Patrick: Again, I said Millennial to be tongue-in-cheek, but really it's just a looking at the numbers game of the market.
Joel: But my question is genuine and not tongue-in-cheek. I'm really interested to know if this business is a uniquely Millennial strategy.
Patrick: It was, maybe just by virtue of the fact that people are switching jobs more and more, there could be that, especially in the "Millennial age group". That could be part of it, but it's not, nothing in our marketing or advertising-
Joel: Customer wise, you're being embraced by Boomers, Gen X-ers, and Millennials? All of those decision makers are deciding to buy this product?
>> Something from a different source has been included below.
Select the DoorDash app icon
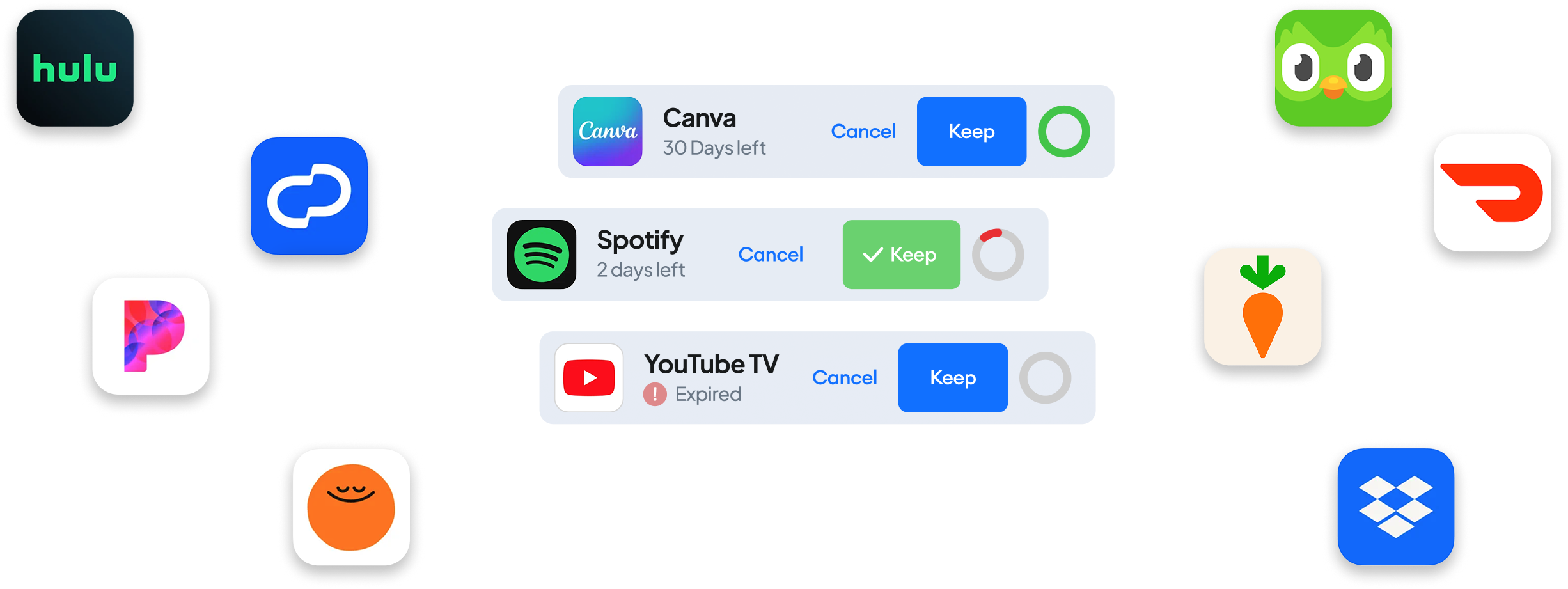Viewport: 1568px width, 589px height. 1492,192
Patrick: I would have to check and see the age group of all the folks we're working with, but I would say probably more Gen X-ers/Millennials. There are some Boomers who've been interested in the product as well, but again, it sort of comes with the territory of some of the companies we're working with in the Bay Area that do tend to have more Gen X/Millennials in these heads of talent roles.
Chad: Okay. Patrick, what we're seeing is, we're seeing a good amount of companies, new vendors who are actually trying to help companies re-engage their applicant tracking system, their database and their applicant tracking system, because some companies have spent millions and millions of dollars to create that database. They haven't done anything with it, but these new technologies are allowing them to do something with it. You on the other hand are going the polar opposite way and saying, "Hey, look, why don't you share those resumes and those candidates?"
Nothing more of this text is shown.